Back in the workpen . . . I listened to my stomach grapple with the crisps and BLT. I deleted emails. On a webpage that had the meta-title Ask me a question (Kathy Reich) and I typed: In a city of half a mill all I know is my ex, a mate, I suppose my dealer. My dad’s alive but like a distant memory. My bro’s in jail. That is my struggle. I want to make zombie films but all I do is autobiographic shit on my walls lately. Honest. What shall I do?

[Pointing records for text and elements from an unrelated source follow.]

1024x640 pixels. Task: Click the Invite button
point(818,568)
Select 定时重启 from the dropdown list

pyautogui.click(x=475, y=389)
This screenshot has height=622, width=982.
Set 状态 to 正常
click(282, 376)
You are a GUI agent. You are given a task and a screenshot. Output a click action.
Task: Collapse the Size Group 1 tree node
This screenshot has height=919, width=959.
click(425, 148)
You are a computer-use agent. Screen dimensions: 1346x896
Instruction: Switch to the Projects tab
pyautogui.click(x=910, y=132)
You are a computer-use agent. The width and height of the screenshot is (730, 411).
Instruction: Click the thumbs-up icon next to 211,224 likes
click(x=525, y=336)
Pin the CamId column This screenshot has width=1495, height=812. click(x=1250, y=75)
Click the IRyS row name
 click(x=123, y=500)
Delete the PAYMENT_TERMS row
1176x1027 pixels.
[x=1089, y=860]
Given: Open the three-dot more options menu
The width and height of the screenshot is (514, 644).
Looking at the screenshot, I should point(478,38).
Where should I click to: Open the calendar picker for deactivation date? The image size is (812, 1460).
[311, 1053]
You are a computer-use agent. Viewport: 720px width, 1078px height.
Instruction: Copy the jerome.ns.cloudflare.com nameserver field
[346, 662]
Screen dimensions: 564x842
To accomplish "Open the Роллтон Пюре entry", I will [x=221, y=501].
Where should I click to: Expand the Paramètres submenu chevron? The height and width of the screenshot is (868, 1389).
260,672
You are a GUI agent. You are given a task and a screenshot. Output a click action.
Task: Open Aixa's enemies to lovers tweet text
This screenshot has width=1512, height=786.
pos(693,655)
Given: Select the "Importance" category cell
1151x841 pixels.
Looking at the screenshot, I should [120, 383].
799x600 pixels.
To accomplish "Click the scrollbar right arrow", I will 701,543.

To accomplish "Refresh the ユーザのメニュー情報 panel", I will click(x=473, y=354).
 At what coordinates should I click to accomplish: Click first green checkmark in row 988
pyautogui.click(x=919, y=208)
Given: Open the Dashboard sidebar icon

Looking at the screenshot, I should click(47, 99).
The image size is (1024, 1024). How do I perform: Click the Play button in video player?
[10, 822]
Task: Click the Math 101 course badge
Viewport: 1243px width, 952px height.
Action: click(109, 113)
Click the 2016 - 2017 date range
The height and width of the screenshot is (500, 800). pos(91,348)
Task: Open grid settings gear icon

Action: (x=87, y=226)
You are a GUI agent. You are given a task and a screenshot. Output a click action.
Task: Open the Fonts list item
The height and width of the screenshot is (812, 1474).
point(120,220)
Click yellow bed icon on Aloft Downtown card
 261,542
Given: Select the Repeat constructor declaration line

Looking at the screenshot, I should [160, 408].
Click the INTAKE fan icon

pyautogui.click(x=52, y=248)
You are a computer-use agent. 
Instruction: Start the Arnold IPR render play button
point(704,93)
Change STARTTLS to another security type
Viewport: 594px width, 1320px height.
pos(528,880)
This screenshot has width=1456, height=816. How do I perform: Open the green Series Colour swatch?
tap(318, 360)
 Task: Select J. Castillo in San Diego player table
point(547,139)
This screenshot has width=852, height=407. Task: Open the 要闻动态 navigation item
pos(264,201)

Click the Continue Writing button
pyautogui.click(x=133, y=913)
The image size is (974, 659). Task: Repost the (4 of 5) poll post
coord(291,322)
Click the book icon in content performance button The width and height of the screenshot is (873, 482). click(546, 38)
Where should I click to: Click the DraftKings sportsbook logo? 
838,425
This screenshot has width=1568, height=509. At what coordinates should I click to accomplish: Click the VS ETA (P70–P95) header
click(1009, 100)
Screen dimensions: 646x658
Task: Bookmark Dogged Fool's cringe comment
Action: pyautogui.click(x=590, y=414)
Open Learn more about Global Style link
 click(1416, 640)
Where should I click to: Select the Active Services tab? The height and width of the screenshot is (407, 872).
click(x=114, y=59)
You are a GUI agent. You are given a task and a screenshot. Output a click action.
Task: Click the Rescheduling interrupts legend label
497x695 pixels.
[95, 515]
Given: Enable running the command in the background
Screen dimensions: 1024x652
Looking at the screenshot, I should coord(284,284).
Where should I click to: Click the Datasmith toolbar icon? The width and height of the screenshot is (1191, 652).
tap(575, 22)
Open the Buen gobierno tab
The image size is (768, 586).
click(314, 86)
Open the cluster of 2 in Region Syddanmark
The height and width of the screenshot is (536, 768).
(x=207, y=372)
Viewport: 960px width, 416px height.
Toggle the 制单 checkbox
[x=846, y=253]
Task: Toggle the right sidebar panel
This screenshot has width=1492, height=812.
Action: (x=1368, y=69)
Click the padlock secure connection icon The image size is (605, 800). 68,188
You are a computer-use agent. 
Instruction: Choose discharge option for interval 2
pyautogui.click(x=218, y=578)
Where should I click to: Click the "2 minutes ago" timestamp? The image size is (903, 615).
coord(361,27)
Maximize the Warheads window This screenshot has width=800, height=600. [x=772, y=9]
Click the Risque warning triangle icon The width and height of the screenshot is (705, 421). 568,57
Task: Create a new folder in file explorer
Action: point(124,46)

Eyelids closing, opening sleepily, I downed a pill.

We made more a murmur when kicking off the final slog with not many answering calls and half the taskmasters playing War of Witchcraft. Or they did till noticing the lull and the Baleen was one of four who fiddled with the AC so it blew chilly wafts.

Gradually the volume of us increased.

Have a good weekend, I said to each voice in my ear.  

At quart-to-four I grabbed my anorak and nipped to a Portland Street payphone but the mobile I dialled was the wrong number and I said: Oh fuck.

I made a smoke. I strolled, listening to Performance. I sneezed. And despite sweating out my face I hit END CALL END CALL you’ll keel on the next call, and went on a run of ten secretaries putting me thru to the named sample. Three agreed to a survey. After which I hit END the instant they said hello, cutting all them off, steering my eyes from the decimal clock until it ended in a five and a nine and it was home.